Memories of Carlo Luigi Mogano and Childhood
My grandfather, Carlo Luigi Mogano, born in 1880, was the illegitimate child of the Count of Petenengo and a kitchen maid. At 21 he was given a dowry and told to make his own way. The fact that he was given 2 Christian names was unusual and indicated he came from a good family. He made his way to London got married and moved to the Isle of Wight, where he was the Head Waiter of the Grand Hotel.
In WW1 he was called up for National Service in Italy, but he was declined as he was too small. He joined the British Army and was accepted, but I don't know anything other than he was in the Army in 1914. They had 4 children.
At the start of WWII, he was considered an alien and wasn't allowed to live near the coast, so he moved to Coventry where my father was living. After the war, he went back to the Isle of Wight.

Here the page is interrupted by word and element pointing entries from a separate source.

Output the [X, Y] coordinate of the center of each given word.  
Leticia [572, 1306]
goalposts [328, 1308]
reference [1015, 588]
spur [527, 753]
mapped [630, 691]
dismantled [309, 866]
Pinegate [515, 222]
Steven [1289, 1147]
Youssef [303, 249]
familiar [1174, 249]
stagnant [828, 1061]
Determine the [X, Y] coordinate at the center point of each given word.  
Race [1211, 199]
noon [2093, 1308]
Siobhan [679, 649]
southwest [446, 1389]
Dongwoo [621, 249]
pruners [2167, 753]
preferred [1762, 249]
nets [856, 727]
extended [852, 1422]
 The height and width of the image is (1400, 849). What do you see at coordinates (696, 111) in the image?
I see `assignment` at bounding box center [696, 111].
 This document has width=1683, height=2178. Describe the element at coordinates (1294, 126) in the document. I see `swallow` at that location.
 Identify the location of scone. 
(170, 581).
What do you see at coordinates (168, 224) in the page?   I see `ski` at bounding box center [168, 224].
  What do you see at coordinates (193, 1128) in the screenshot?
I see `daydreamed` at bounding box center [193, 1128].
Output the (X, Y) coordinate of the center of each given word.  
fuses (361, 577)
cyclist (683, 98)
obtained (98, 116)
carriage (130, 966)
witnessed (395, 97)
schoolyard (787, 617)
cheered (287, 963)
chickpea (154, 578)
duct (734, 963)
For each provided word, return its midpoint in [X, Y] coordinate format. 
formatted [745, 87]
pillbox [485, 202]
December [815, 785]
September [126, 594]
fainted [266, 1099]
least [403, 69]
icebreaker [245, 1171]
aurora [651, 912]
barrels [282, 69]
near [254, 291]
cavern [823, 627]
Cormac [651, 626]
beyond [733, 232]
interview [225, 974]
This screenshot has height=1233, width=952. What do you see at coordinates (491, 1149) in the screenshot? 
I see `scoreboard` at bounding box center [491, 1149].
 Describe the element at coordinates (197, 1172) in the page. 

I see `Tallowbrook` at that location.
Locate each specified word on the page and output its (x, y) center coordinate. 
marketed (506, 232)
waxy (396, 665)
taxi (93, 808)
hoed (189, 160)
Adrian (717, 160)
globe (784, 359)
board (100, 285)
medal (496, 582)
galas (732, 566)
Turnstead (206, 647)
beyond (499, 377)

I was born in 1939 and was living in Coventry when it was blitzed in 1941, which I remember. We lived about half a mile from the GEC factory in Bromley Drive, Stoke, Coventry. We heard the planes coming over and we took shelter under a metal table. After the raid was over my parents went upstairs and found a paving slab in the middle of their bed, it had come through the roof.
This was the third house we had been bombed out of - Cheverel Avenue in Radford. Father was a foreman on the assembly line making the Ferret armoured car. Then we moved to Earlsdon, but I can't remember the street name other than that I just remember playing in bomb craters, etc
Coventry was a mess - the bombers were aiming for GEC and Daimler, where Dad worked.
I remember the food office in Coventry and getting bottles of orange juice. I was never hungry - bread and milk used to come around on a horse and cart, Savage's bread and Co-op milk. I went to a Kenilworth school that was run by nuns, I used to get the bus to Pool Meadow and get another bus from there. I don't remember Mother working outside the home; I had a brother 2 years older than me. Father did his apprenticeship in Ventnor and used to drive up to Coventry for work and liked Coventry, so moved there; at one time there were 200 car factories.
I remember the street parties at the end of the war - a melee of kids screaming, flags flying, tables everywhere. I don't ever remember seeing soldiers, but a couple of female relatives who used to visit from the Isle of Wight who were in the Navy.